Anno di pubblicazione: 2013

Nel 1926 il giovane Cesare Pavese così scriveva all’attrice Lillian Gish: «I know you
very well. I have followed you in all your films and have (how must I tell?) admired you
with all my heart». La dichiarazione d’amore del futuro scrittore alla diva d’oltreoceano
appare nella sua immediatezza e ingenuità come un perfetto esempio dell’attrazione
che l’universo cinematografico hollywoodiano esercitò sulla società italiana durante il
ventennio fascista. La fascinazione profonda per il cinema americano coinvolse tutta la
popolazione indipendentemente dal grado d’istruzione e dalle appartenenze di classe e
fu capace di plasmare in maniera duratura e resistente l’immaginario collettivo di una
nazione nutrita di miti autarchici ma, allo stesso tempo, affamata di orizzonti, non solo
filmici, ben più ampi e coinvolgenti.
Il ruggito del Leone di Gian Piero Brunetta, pioniere negli studi di storia del cinema
italiano, si pone l’obiettivo di indagare i processi sociali ed economici che portarono
all’americanizzazione cinematografica dell’Italia fascista e focalizza la sua analisi, attenta
e ricca di spunti, su due oggetti di ricerca: da un lato la società negli anni di regime e il
suo rapporto con il grande schermo; dall’altro l’industria cinematografica statunitense e
la sua accorta politica di «colonizzazione» del vecchio continente, portata avanti con le
armi della pubblicità e del divismo.

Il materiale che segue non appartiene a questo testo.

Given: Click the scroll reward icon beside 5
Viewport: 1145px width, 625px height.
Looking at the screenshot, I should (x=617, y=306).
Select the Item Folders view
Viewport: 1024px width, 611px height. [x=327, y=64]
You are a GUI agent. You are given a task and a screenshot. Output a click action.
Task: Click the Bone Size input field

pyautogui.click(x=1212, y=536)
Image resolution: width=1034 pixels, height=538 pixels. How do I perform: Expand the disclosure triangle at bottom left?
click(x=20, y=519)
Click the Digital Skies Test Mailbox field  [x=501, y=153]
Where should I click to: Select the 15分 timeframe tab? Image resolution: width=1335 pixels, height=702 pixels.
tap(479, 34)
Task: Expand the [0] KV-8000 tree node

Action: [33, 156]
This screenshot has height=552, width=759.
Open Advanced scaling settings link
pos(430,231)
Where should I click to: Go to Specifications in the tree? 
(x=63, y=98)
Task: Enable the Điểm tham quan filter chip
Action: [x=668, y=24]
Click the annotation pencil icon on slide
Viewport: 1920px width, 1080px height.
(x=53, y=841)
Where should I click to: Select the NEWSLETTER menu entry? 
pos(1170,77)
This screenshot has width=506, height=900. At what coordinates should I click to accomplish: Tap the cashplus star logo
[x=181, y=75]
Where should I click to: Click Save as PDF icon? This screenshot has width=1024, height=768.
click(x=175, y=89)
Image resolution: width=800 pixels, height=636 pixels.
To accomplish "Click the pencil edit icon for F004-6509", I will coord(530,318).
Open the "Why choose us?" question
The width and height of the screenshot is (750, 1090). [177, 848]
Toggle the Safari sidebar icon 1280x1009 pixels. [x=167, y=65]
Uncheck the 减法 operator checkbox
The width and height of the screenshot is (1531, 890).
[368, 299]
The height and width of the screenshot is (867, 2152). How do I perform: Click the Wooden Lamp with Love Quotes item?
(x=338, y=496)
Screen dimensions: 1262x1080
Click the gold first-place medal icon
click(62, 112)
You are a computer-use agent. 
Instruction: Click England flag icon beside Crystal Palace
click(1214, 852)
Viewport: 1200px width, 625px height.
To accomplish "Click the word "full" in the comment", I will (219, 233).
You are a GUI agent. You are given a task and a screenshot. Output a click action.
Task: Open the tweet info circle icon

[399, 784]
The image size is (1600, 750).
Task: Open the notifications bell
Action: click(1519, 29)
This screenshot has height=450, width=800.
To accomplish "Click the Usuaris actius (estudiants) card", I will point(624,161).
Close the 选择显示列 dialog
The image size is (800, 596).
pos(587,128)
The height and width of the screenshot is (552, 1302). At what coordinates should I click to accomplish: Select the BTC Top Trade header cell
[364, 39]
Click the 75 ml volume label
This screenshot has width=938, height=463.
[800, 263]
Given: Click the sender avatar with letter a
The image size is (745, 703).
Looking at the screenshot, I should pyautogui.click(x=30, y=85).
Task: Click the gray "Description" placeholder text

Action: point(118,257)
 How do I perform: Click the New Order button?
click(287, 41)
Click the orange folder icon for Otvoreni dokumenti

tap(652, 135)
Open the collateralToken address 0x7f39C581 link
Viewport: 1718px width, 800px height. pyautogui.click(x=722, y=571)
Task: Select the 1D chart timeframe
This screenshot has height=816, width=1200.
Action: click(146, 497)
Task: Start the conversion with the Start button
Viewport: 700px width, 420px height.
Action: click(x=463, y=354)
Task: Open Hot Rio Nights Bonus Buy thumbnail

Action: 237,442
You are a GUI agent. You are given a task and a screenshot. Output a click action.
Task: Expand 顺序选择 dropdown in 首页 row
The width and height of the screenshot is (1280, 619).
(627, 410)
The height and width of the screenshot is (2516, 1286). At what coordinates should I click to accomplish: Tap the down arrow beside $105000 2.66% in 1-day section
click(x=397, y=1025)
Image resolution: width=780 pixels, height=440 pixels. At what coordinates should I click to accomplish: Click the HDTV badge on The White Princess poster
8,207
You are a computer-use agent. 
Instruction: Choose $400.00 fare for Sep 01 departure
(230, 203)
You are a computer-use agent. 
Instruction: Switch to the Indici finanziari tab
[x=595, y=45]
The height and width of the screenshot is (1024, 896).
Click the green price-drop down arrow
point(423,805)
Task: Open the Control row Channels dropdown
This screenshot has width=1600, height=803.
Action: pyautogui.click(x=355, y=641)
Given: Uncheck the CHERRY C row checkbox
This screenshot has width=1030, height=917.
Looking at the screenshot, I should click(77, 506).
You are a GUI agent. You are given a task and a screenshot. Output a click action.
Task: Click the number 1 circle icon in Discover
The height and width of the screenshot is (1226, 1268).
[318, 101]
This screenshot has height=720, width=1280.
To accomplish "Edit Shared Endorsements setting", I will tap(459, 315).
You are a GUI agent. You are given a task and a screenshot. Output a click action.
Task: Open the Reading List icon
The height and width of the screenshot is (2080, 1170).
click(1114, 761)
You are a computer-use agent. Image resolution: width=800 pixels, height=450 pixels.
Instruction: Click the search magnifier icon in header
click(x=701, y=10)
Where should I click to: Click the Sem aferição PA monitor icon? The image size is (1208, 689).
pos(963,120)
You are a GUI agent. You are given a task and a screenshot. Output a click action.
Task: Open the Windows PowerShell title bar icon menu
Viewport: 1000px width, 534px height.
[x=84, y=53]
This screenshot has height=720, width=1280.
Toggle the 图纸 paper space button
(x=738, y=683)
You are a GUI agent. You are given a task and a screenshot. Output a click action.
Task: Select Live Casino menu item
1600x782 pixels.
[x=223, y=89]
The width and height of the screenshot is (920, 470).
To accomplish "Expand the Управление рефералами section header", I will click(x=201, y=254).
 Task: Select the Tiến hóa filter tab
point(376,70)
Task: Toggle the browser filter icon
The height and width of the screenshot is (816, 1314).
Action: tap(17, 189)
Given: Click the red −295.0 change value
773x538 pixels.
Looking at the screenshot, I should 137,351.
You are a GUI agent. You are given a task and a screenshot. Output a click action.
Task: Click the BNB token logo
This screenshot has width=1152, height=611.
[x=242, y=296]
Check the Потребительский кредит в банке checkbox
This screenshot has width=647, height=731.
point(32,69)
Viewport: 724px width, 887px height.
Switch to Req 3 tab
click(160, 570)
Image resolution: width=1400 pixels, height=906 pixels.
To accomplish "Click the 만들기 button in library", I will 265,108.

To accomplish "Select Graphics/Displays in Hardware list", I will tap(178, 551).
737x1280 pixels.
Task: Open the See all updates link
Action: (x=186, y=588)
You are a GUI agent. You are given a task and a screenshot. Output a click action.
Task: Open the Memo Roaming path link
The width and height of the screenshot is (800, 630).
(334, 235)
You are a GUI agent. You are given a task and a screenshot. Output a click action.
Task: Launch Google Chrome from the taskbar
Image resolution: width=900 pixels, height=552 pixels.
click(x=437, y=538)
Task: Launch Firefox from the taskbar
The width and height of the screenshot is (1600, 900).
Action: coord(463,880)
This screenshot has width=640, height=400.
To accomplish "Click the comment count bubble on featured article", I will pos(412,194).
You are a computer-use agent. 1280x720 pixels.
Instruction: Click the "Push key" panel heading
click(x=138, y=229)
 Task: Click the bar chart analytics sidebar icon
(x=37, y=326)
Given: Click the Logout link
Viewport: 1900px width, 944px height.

Attraverso l’esame di materiali «poveri» scarsamente
presi in considerazione, come le brochure pubblicitarie dei film, i borderò delle sale di
provincia, le rubriche cinematografiche e di posta dei rotocalchi popolari e dei periodici
di settore, l’a. ci conduce in un viaggio all’interno di un processo immaginifico collettivo
condiviso da milioni di persone. Un’esplorazione nella psiche degli italiani volta a
dimostrare come dinamiche inconsce personali si incontrassero con fenomeni economici
e culturali di portata non solo nazionale, dando origine a un universo di celluloide in cui
aspirazioni di realizzazione individuale e sempre più percepibili aneliti di cambiamento
e sentimenti di disaffezione per lo status quo esistente si fondevano inestricabilmente
orientando in maniera decisiva i modi di pensare del cittadino medio anche in anni di
pressante propaganda.
Furono gli uomini deputati a decidere delle sorti del cinema nazionale e il duce stesso
a permettere e, in alcuni casi, favorire la dipendenza per i volti e i mondi creati dagli
Studios, tramite una politica che si fece garante in più occasioni della stabilità dei rapporti
con il governo degli Stati Uniti e che solo con ritardo percepì la sotterranea inconciliabilità
dei messaggi provenienti da Hollywood con gli imperativi della svolta totalitaria.
La legge sul monopolio del 1938 ridusse notevolmente l’afflusso di pellicole americane
nelle sale, ma lo scontro fra Mussolini e Greta Garbo per il controllo delle coscienze aveva
oramai un vincitore non dichiarato che le sconfitte del regime, ancor prima che militari,
nella fascistizzazione degli italiani renderanno indirettamente palese.